Самым трудным моментом в жизни был выбор своего пути. Врагу не пожелаю тяжелых, тревожных переживаний: кто я, что должен делать? Семья большая, после десятилетки я должен был идти работать. Куда, какими путями? Понимал уже: хлеб сладок при деле любимом.

До последнего вздоха буду помнить час в поезде, когда случайный человек, увидев результаты моих фотографических увлечений, пригласил заглянуть в воронежскую газету. Через месяц я был в ней уже своим человеком. И вдруг понял: это то, что должен я делать.

В "Комсомольскую правду" после двух публикаций меня пригласили в 1956 году. Помню гордость на донышке сердца и бурю тревоги - справлюсь ли? Умный и добрый человек (теперь его уже нет) убедил: и с "десятилеткой" жить можно, если серьезно заниматься самообразованием. И вот в "Комсомолке" я работаю уже 50 лет. Все эти годы учусь: книги, путешествия, встречи с интересными людьми - это все хорошая, надежная школа для журналиста.

Газета стала моей судьбой, счастливым браком по любви. С ее поручениями я объездил, облетел, исходил большую нашу страну, побывал, никогда не возвращаясь с пустыми руками, в далеких и близких ее местах. Постепенно стал "осваивать" зарубежье - несколько раз был в США, шесть раз в Африке, в Антарктиде, на Аляске, в европейских странах. Убедился: для человека любознательного неинтересных мест на Земле нет. И люди всюду есть интересные - для меня это чаще всего исследователи природы, охотники, путешественники. Но не только. Много раз встречался с маршалом Жуковым, с Гагариным, с писателем Симоновым, таежными отшельниками Лыковыми. И конечно, не ради праздного любопытства.

Не истолкуйте как хвастовство, но в газете я приобрел много преданных друзей-читателей - шлют письма, трогательные подарки. За что? Думаю, за то, что главной в моих писаньях была задача поддерживать в человеке естественную любовь к жизни, к своей стране, к роднящей всех нас Природе. Делал я это и на телевидении. Пятьдесят лет - немало, чтобы подружиться с несколькими поколениями читателей-зрителей.

А кто были моими учителями? Многих хотелось бы тут назвать. Из-за краткости этого слова назову двух главных: отца и мать. Мама на селе была человеком всеми любимым - звали ее разбирать ссоры, ждали советов, какими-то словами умела она даже лечить. Отца, работавшего на железной дороге, просили стекло в окно вставить, навесить дверь, починить крышу. Ни с кого копейки не брал за это, считал: "Грех..." Детей родители учили: не возьми чужого, помоги слабому, не завидуй, не ленись, помни, за добро всегда платят добром.

Мои "университеты"... Об одном я уже сказал, им я обязан "Комсомольской правде". Вторым оказались годы войны. Война началась, когда мне было одиннадцать лет. А в пятнадцать весной утром я прибежал домой с вестью: "Война кончилась!" И увидел, как мама села на лавку и вдруг заплакала. А всю войну плачущей я не видел ее ни разу.

То, что вы прочтете сегодня в очерке "Я помню..." - это рассказ о первом житейском университете, о том, чем были военные годы для нас, мальчишек тех лет.

Я помню...

 Все мы из детства

Обычный коробок спичек. Я нашел его неожиданно, отодвинув ящик стола.

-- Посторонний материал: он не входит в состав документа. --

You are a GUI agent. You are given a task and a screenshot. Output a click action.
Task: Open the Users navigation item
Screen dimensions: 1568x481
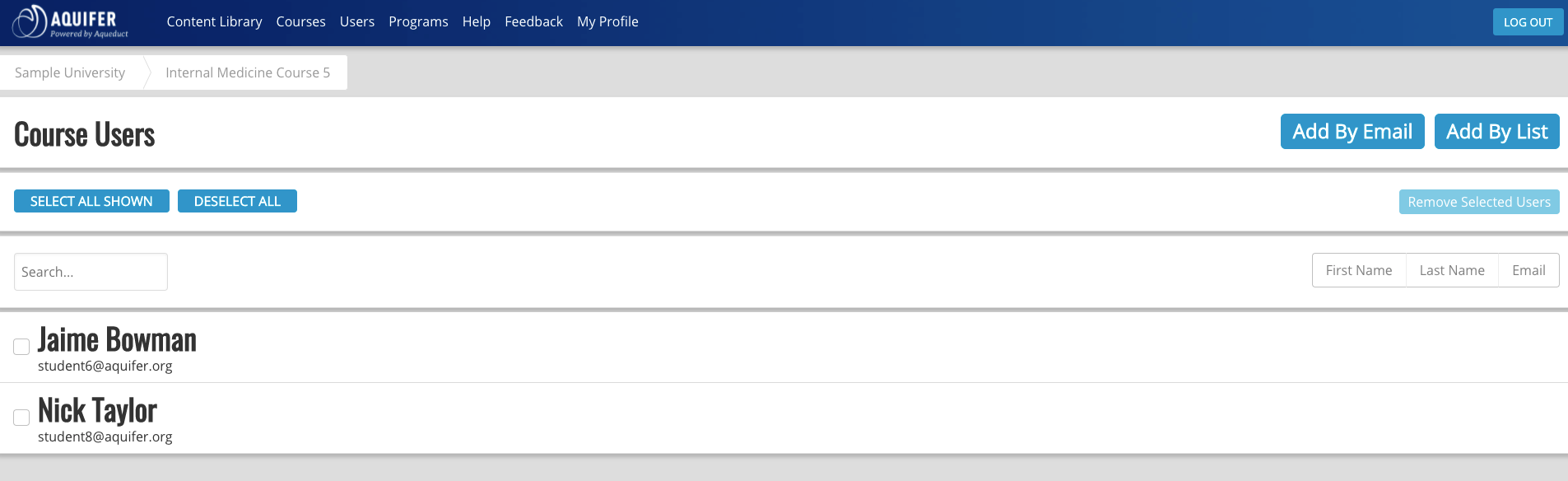coord(357,21)
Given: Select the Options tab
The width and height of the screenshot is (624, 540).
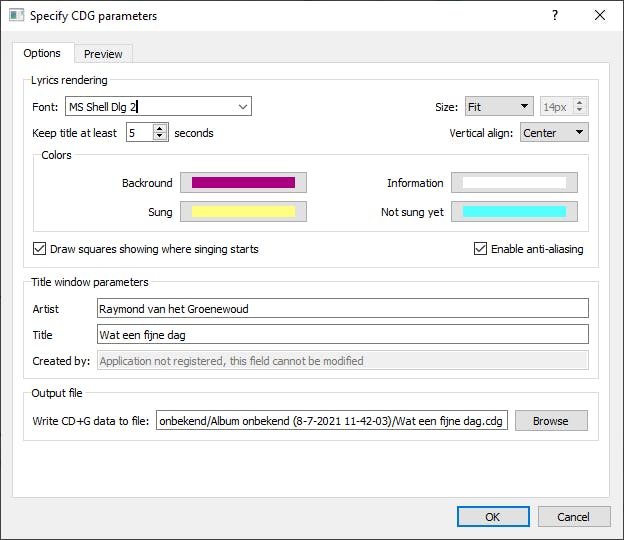Looking at the screenshot, I should [x=42, y=53].
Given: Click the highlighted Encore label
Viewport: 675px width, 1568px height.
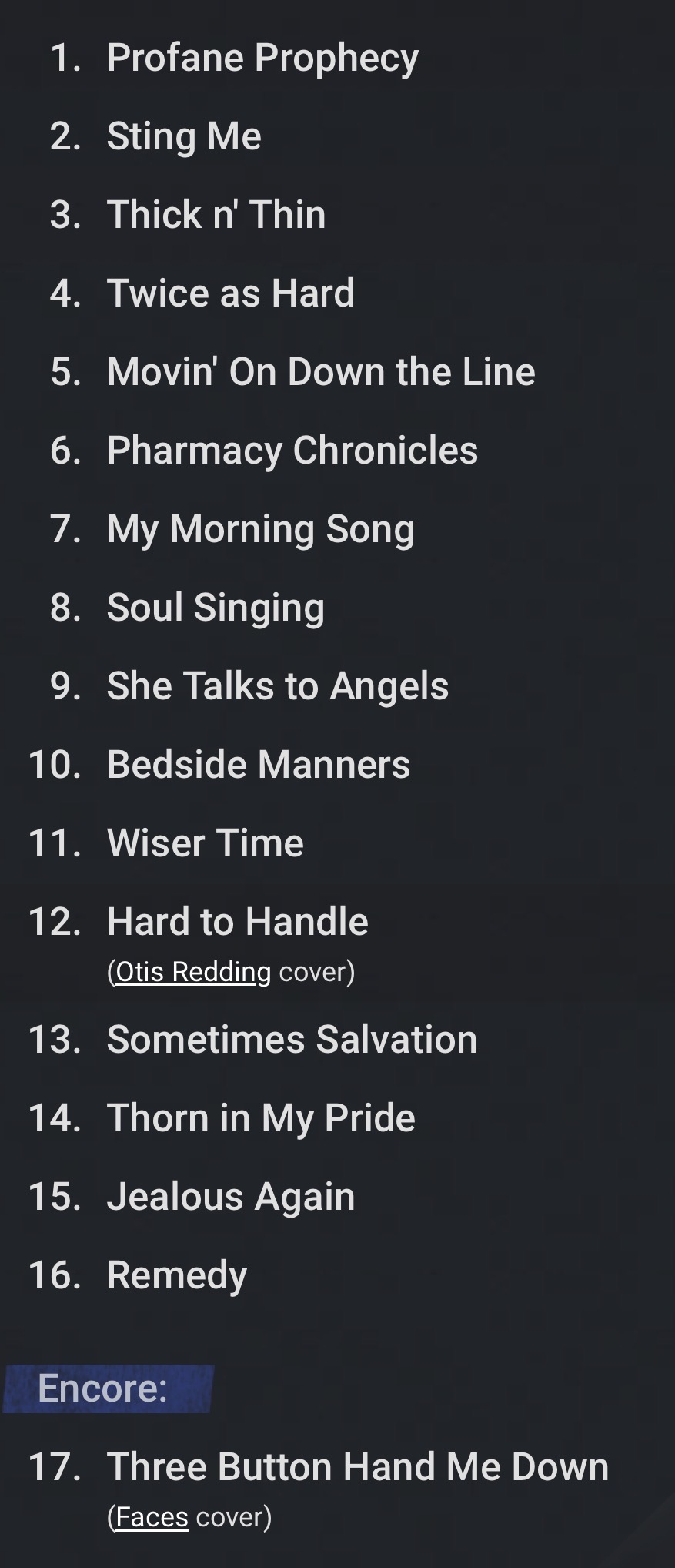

Стол этот в отцовском доме забыли. Когда переехали жить на станцию из села, старый стол поставили в угол чулана. Там он, покрытый тряпьем, связками старых журналов и всякой всячиной, отслужившей свой век, простоял много лет. Копаясь в тронутом червоточиной выдвижном ящике, я обнаружил жестянку похожих на гвоздики патефонных иголок, обнаружил значок с надписью "Ворошиловский стрелок", футляр для отцовских карманных часов. В столе лежали пакет порошка "от желудка", картонный елочный заяц, затертый рубль довоенного образца... И этот коробок спичек.

Обычный коробок. Обычный, да не совсем! На желтой сморщенной этикетке, в том месте, где бывает рисунок, наискосок стояли три строчки, очень знакомые строчки: "Наше дело правое! Враг будет разбит! Победа будет за нами!"

Спички 41-го года! Я достал одну из коробки. Зажжется? Зажглась.

И вот уже все в доме - отец, мать, сестра - разглядывают находку. Всем интересно. Но только мама может припомнить... Я гляжу на нее: неужели не вспомнит? Вспомнила!

- Это ж с той осени...

Не ждите рассказа о пущенном под откос поезде, партизанском костре или даже о перекуре во фронтовом блиндаже. Спичками из коробка не поджигали бикфордов шнур, и вообще ничего из ряда вон выходящего не стоит за находкой в столе.

Той осенью по дороге из Воронежа на Тамбов через наше село Орлово двигалась большая пехотная часть. Вспоминая сейчас бесконечную серую ленту людей, идущих под осенним дождем, невольно ежусь от холода. Грязь, непролазная черноземная хлябь, и по ней гуськом, заткнув за пояс полы мокрых шинелей, движутся люди. Усталые. Молчаливые. Куда? Почему? Мальчишкам заботы и горе взрослых понятны не в полную меру.

Не помню уж, сколько дней двигалось войско. Но только поздняя слякоть сменилась вдруг зимним морозом. Помню стук в окна: "Хозяйка, пустите хоть в сенцы". - "Все занято, идите дальше!" - отвечал вместо матери пожилой лейтенант. И он говорил правду. В избе и в сенцах на соломе вповалку один к одному лежали люди.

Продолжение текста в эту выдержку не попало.